Modification in the microstructure of sodium carboxymethylcellulose/polyvinyl alcohol polyblend films through the incorporation of NaNO3 for energy storage applications

In this work, the effect of NaNO3 salt concentration (0, 5, 10, 15, 20, 25, and 30 wt.%) on the structural, electrical, and mechanical properties of Nacarboxymethyl cellulose/polyvinyl alcohol polyblend electrolyte films has been studied. X-ray diffraction showed an increase in the amorphous phase of the polymer blend with increasing salt concentration up to samples containing 20 wt.% of NaNO3 supported by the scanning electron microscope studies. Fourier-transform infrared analysis confirmed the complexation of the salt via coordinate bond/hydrogen bond with -OH and -CH groups of the polymer blend. The T-g of the samples have been found to increase with salt concentration indicating transient cross-links. Nyquist plot fitting has been performed to evaluate the transport properties; hence carrier concentration influences ionic conductivity.
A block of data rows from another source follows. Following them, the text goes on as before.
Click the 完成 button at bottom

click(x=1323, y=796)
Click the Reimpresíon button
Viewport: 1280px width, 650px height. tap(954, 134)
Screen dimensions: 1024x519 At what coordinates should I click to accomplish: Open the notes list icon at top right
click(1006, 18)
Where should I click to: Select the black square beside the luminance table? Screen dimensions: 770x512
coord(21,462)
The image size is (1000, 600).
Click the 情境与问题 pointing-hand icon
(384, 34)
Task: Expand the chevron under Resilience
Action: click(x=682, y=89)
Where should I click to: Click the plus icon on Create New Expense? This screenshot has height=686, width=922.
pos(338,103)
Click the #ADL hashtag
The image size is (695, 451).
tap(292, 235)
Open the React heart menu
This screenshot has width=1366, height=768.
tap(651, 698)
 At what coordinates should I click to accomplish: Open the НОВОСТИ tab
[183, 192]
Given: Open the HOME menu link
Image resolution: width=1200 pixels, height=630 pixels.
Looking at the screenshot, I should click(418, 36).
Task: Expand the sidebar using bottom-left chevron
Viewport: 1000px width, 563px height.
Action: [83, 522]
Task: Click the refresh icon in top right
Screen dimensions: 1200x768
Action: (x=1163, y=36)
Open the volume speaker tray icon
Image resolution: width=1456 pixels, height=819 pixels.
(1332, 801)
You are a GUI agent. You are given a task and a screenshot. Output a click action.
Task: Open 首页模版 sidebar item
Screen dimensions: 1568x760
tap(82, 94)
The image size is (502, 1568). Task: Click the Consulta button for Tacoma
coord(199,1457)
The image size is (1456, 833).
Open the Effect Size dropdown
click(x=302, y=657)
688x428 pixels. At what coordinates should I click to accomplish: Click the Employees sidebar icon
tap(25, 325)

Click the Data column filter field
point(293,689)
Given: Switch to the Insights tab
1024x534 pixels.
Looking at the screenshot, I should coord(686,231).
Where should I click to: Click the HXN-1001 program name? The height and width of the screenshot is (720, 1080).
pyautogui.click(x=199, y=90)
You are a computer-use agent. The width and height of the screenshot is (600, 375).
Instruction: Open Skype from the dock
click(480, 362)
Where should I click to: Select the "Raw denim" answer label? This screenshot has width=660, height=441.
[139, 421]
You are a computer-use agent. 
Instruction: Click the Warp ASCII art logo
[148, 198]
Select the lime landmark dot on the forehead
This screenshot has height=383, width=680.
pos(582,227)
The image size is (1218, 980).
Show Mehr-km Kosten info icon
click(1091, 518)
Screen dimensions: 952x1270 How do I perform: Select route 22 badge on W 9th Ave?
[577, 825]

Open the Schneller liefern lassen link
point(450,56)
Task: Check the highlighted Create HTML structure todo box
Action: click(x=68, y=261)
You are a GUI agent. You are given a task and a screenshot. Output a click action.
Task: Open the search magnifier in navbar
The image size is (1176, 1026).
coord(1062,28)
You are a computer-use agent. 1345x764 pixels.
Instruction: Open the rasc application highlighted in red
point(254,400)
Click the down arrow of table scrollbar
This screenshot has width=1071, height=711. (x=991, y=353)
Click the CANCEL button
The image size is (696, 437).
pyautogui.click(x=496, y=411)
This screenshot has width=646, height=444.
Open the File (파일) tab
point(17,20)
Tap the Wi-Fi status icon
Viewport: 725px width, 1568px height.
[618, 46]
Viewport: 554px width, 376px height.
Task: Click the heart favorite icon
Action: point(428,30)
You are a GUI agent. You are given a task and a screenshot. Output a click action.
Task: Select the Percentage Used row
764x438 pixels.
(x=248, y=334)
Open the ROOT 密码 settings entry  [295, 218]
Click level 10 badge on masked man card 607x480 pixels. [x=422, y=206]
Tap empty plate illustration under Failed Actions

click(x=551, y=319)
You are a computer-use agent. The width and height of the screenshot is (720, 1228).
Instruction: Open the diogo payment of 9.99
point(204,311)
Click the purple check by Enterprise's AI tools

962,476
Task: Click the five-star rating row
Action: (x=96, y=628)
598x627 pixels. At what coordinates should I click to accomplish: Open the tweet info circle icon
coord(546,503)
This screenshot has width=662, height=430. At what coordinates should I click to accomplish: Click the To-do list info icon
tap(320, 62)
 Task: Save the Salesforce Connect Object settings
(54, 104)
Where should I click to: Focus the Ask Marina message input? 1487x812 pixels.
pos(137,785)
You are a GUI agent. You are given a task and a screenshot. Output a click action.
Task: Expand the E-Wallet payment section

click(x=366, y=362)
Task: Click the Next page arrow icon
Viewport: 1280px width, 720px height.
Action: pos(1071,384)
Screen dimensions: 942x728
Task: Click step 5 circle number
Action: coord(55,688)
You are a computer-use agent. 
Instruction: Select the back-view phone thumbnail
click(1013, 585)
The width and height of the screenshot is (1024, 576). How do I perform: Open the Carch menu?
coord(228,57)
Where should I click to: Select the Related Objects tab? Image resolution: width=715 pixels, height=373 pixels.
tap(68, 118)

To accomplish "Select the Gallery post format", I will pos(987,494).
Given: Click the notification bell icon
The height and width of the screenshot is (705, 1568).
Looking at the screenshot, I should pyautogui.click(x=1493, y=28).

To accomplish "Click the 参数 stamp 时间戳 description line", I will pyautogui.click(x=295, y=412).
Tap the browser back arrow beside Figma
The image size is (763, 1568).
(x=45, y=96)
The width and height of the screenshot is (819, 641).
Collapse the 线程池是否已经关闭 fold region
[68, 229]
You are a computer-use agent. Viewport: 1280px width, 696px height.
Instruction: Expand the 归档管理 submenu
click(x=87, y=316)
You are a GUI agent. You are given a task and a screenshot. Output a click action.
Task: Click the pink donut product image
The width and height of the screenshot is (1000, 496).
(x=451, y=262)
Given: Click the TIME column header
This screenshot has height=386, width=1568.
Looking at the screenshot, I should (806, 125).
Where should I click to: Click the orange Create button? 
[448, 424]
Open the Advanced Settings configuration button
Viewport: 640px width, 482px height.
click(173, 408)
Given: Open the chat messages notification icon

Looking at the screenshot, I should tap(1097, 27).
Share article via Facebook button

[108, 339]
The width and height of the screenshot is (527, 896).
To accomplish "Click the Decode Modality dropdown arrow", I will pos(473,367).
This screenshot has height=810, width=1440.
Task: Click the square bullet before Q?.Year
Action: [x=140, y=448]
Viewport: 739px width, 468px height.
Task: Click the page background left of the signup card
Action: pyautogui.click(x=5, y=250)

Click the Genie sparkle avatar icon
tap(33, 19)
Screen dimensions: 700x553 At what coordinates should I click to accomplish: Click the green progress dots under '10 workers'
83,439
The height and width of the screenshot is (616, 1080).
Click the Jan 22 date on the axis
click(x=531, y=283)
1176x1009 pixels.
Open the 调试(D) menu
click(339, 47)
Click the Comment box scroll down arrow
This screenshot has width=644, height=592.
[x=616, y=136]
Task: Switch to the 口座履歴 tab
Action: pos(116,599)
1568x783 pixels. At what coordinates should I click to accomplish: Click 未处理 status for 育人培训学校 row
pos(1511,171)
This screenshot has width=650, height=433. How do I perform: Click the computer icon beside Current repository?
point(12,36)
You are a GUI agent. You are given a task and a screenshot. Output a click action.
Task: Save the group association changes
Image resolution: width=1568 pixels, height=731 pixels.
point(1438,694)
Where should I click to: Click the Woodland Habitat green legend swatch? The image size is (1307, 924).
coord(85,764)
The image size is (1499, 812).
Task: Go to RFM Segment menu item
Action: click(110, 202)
The sample complexed with 20 wt.% of NaNO3 revealed the highest room temperature conductivity of 1.75 x 10(-4) S cm(-1), among all other samples with suitable mechanical strength to be incorporated into energy storage devices. The highest conducting electrolyte has been incorporated into a primary battery to showcase its potential application in energy storage devices.